Eugenia Rico
Hay un terror contra las personas y un terror, a veces más evidente, que se ejerce en las cosas. Las cosas no siempre están muertas. Borges decía que se despiertan por la noche y viven una vida diferente mientras nosotros no las vemos. Hay un Madrid que se despierta mientras dormimos. Un Madrid de gente que rebusca en la basura, de figuras de azulejo que se escapan de sus sueños de piedra y vagan indignadas por la ciudad que perdieron. Las cosas que no conocen la vida puede ser que no conozcan el tiempo y vaguen por la noche por el Madrid de Primo de Rivera. Un Madrid de azulejos deslumbrantes que anunciaban cada comercio del que quedan algunos pocos restos como el Viva Madrid y algunos azulejos de lecherías en los barrios castizos. Aquel Madrid era una de las ciudades más encantadoras de Europa, con azulejos como enseñas de cada comercio y fascinantes publicidades en mosaico que la hacían una ciudad especial.
Era un Madrid con un Mercado de hierro y cristal en la Latina, obra de un discípulo de Eiffel, y augustos palacetes en la Castellana. Tenía el encanto único del azulejo español, pero el dictador decidió poner un impuesto sobre los azulejos y la mayoría fueron arrancados en aras de la economía. Más tarde se suprimieron los maravillosos tranvías en aras del progreso y, cuando ya no quedaban aras, la brutalidad sirvió de excusa para la voladura del mercado de Eiffel. Madrid comenzó a vestirse de cemento y olvidó las violeteras. La Belle Epoque se fue y vino el hormigón armado. Madrid tiene uno de los centros históricos más grandes de Europa y también uno de los peor cuidados. Es quizá el único lugar del mundo en el que en pleno S.XXI se sigue practicando el brutalismo: todavía hoy, estos días, estas semanas se derriban edificios del casco viejo pretextando una ruina inducida por sus dueños y se reconstruyen sin normas.

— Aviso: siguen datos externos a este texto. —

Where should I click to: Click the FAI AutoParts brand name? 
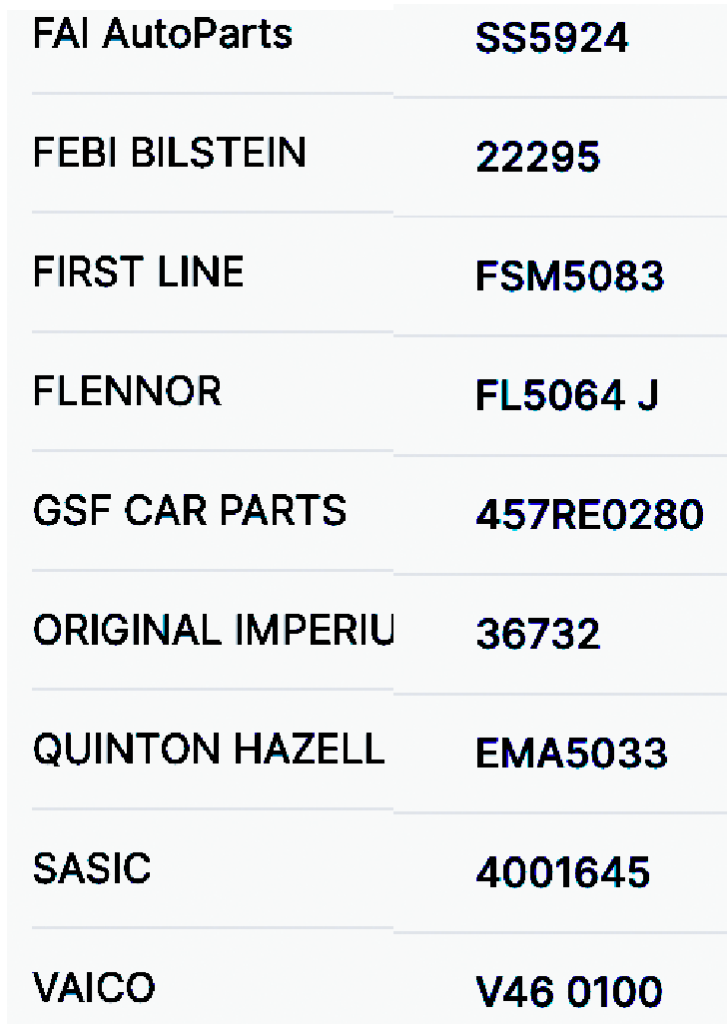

En la calle de la Palma, en el barrio de las Maravillas, están construyendo unos apartamentos de lujo rodeados por algunas de las casas más bellas de finales del S. XIX. En una ciudad escandinava se hubiera hecho algún jardín o un espacio para que jugaran los niños. En una ciudad civilizada se haría respetando las fachadas originales para que el Madrid antiguo no pierda su belleza. El brutalismo que obliga a ser tolerado en la dictadura no puede ser aceptado en la democracia. Las cosas también tienen sus derechos, como las tienen los ojos que las ven. Madrid tiene derecho a ser hermosa. Y los políticos que ahora nos llenan los oídos tienen que oír también a la ciudad que no tolera el brutalismo. Puede que piensen que no se ganan votos por embellecer la ciudad, que eso sólo pasa en Barcelona. Las casas de Madrid se despiertan por la noche para pedir una ciudad más hermosa. Esa ciudad en la que todos nos merecemos vivir.